| WHAT IS ASKED |
Swap "Viewport" for "Display" in the entries that begin at the line containing "Click edit icon" and run through the end of the entries. Reproduce only those lines, leaving everything else unchanged.

Word and element pointing entries
▼

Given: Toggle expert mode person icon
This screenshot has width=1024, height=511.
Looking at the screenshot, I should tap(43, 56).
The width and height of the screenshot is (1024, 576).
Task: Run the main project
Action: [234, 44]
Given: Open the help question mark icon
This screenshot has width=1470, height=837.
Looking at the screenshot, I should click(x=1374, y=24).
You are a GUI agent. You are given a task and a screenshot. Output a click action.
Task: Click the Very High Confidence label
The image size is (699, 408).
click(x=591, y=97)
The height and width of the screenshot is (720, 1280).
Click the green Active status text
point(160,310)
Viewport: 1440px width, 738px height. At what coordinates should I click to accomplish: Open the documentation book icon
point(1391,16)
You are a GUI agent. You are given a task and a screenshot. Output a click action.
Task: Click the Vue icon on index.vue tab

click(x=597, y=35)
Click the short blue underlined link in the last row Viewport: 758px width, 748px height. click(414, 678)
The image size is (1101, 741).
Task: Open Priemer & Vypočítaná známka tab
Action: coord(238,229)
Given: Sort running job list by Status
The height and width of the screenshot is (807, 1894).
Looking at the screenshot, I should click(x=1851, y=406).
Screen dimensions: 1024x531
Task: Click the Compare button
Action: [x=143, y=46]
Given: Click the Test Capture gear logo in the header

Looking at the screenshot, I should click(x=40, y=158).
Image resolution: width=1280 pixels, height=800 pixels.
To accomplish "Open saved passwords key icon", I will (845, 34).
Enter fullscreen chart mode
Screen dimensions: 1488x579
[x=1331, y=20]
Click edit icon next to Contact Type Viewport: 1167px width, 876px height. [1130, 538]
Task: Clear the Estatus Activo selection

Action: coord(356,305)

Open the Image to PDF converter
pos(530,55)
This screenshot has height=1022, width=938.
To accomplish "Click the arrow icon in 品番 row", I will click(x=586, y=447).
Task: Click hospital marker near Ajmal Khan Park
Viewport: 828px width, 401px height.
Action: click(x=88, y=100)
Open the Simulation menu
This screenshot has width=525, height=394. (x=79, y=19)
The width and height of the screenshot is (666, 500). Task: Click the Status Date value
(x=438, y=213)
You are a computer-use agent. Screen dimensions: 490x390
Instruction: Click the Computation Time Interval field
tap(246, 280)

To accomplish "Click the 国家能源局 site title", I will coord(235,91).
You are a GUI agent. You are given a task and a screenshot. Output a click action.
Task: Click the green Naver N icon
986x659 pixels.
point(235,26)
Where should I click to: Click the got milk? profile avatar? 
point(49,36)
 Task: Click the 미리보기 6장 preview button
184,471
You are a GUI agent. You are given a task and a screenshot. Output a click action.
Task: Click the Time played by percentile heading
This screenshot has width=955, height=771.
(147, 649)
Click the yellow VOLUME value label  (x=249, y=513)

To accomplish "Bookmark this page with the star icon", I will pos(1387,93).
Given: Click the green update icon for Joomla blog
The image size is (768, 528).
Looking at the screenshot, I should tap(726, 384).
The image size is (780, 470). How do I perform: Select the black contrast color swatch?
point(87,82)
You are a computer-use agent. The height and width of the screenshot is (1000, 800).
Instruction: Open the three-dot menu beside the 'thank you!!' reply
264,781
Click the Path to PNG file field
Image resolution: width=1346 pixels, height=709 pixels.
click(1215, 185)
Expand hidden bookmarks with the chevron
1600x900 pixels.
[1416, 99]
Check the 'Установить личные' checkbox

▲

| SOLVED EXERCISE |
Click edit icon next to Contact Type Display: 1167px width, 876px height. [1130, 538]
Task: Clear the Estatus Activo selection

Action: coord(356,305)

Open the Image to PDF converter
pos(530,55)
This screenshot has height=1022, width=938.
To accomplish "Click the arrow icon in 品番 row", I will click(x=586, y=447).
Task: Click hospital marker near Ajmal Khan Park
Display: 828px width, 401px height.
Action: click(x=88, y=100)
Open the Simulation menu
This screenshot has width=525, height=394. (x=79, y=19)
The width and height of the screenshot is (666, 500). Task: Click the Status Date value
(x=438, y=213)
You are a computer-use agent. Screen dimensions: 490x390
Instruction: Click the Computation Time Interval field
tap(246, 280)

To accomplish "Click the 国家能源局 site title", I will coord(235,91).
You are a GUI agent. You are given a task and a screenshot. Output a click action.
Task: Click the green Naver N icon
986x659 pixels.
point(235,26)
Where should I click to: Click the got milk? profile avatar? 
point(49,36)
 Task: Click the 미리보기 6장 preview button
184,471
You are a GUI agent. You are given a task and a screenshot. Output a click action.
Task: Click the Time played by percentile heading
This screenshot has width=955, height=771.
(147, 649)
Click the yellow VOLUME value label  (x=249, y=513)

To accomplish "Bookmark this page with the star icon", I will pos(1387,93).
Given: Click the green update icon for Joomla blog
The image size is (768, 528).
Looking at the screenshot, I should tap(726, 384).
The image size is (780, 470). How do I perform: Select the black contrast color swatch?
point(87,82)
You are a computer-use agent. The height and width of the screenshot is (1000, 800).
Instruction: Open the three-dot menu beside the 'thank you!!' reply
264,781
Click the Path to PNG file field
Image resolution: width=1346 pixels, height=709 pixels.
click(1215, 185)
Expand hidden bookmarks with the chevron
1600x900 pixels.
[1416, 99]
Check the 'Установить личные' checkbox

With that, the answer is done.